I have been testing Apple News+ for the last week on an iPhone XS, iPad mini, and iPad Pro 11". It's nice, but it has three flaws at launch:
It’s expensive. At $120/year it is rather pricey. It cannot replace the full Wall Street Journal paper or digital subscription. It can be far more expensive than paper subscriptions to BusinessWeek, WIRED, Sound & Vision, and Car & Driver combined. Deeply discounted magazine subscription pricing is an artifact of declining magazine subscriptions and publishers using cheap offers through resellers to pump up subscription numbers for advertisers. Still, we recently paid $6 for a full year of WIRED, including printing and home delivery.
The user experience is disjointed. Having everything on a digital device is great, and it is enjoyable to browse selections from New York Magazine, Esquire, Entertainment Weekly, and more.
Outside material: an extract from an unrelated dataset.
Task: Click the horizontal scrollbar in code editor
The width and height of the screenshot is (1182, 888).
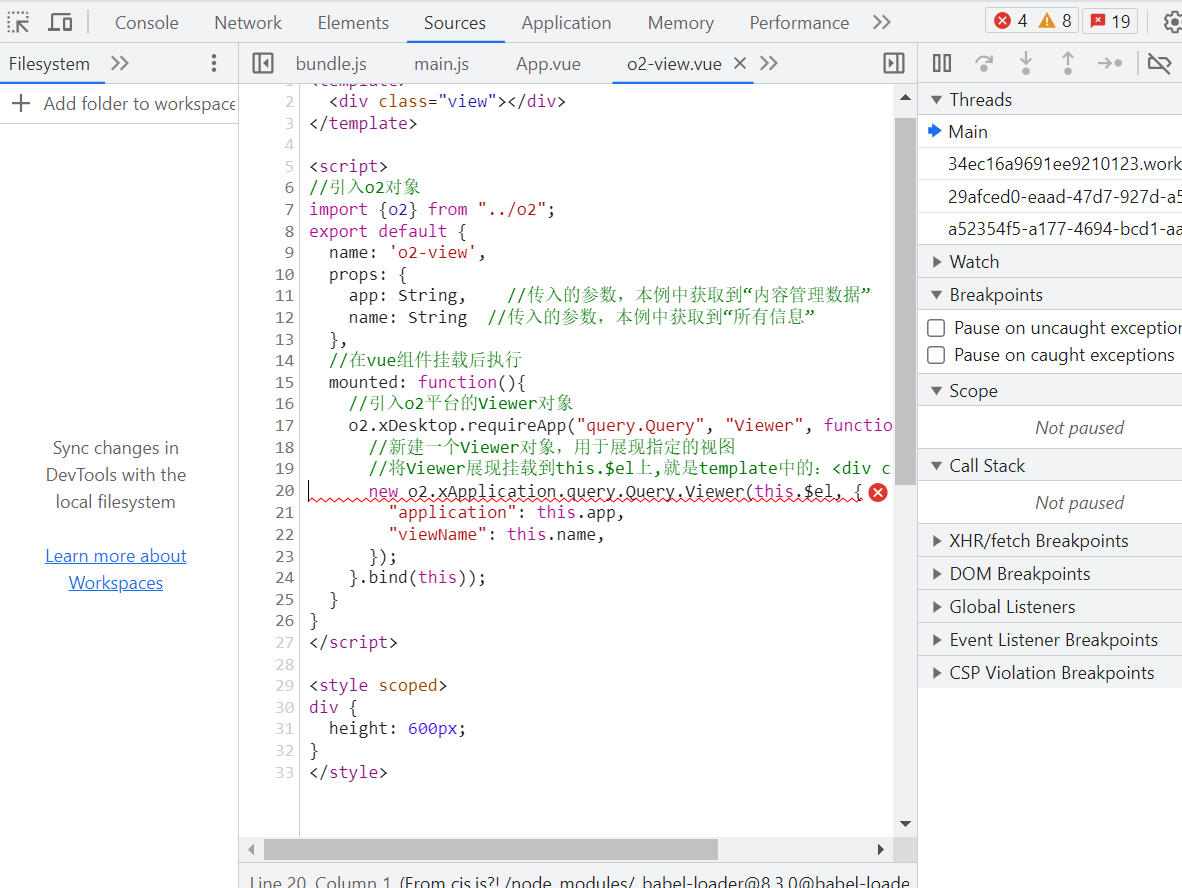Action: (490, 849)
However, many of the magazines are just static scans, which is not a good experience at all. Paging over the ads is only a minor annoyance for a paid subscription; more troubling is the fact that you cannot jump to articles from the table of contents.
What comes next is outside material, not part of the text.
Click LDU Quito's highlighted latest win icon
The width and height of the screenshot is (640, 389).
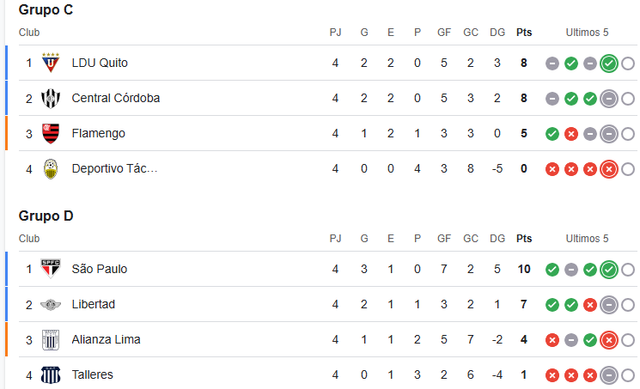point(609,64)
Canceling Apple subscriptions is maddeningly unintuitive and non-discoverable. To subscribe to Apple News+, you open the Apple News app, click on the News+ tab, and you’re done. To unsubscribe to Apple News+, you do not open the Apple News app. It is not in the News entry in Settings, and cannot be found in Wallet & Apple Pay, which might be how you are paying for it. Subscriptions are actually buried in the iTunes Store app. Even if you open the app, you still might not find it: first you must scroll all the way to the bottom; tap on your ID; View Apple ID; scroll down a full screen; tap on Subscriptions. This placement probably was not specifically designed to make it difficult to cancel services, but it cannot be dismissed as completely unintentional, either – Apple doesn't make you sign upfor News+ in iTunes, because that would be insane. Still, this is mostly an uncorrected result of Apple’s historical approach to stuffing all sorts of unrelated things into iTunes. Now that Apple is building out multiple services around the iOS ecosystem, Apple needs to move Services and Subscriptions into its own iOS Settings entry.
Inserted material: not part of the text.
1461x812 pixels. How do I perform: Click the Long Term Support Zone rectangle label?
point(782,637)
[Update: Benedict Evans pointed out on Twitter that Subscriptions can also be managed in the App Store App if you click on the User Account icon in the top right hand corner. This better than expecting consumers to somehow know to navigate through the iTunes Store app, but still not centralized within iOS.]
Publishers: Apple News+ certainly makes sense for publishers. For most of them, it's found money coming from a unique distribution platform. Publishers with proven digital distribution platforms of their own have largely resisted Apple News+, and that is unlikely to change unless Apple builds a large enough installed base for the math to work (this could happen with bundles; see below).
Competitors: Apple News+ is a reasonable service for Apple to offer, but, by itself, Apple News+ does not lock people into the iOS ecosystem. (Apple Card is more competitive in this respect.) Rival hardware vendors do not need to build their own publishing platform. They could preload Flipboard – Samsung used to – or offer discounted subscriptions to publications that Apple lacks, such as The New York Times, The Washington Post, The Financial Times, The Economist, or relevant local content outside the U.S. For other content aggregators, though, the situation is different: Amazon absolutely should work on a directly competitive offering.
Will Consumers Buy It?
Even if Apple does nothing to improve the user experience, Apple News+ offers a lot of content, browsing through it is fun, and you don't give up personal info/privacy to subscribe. $10 a month is a lot, but it should make sense for some people. A lower price would increase the service reach, but it is probably more valuable for Apple to establish perceived value at the $10/month price point before using Apple News+ as a sweetener for a larger discounted bundle.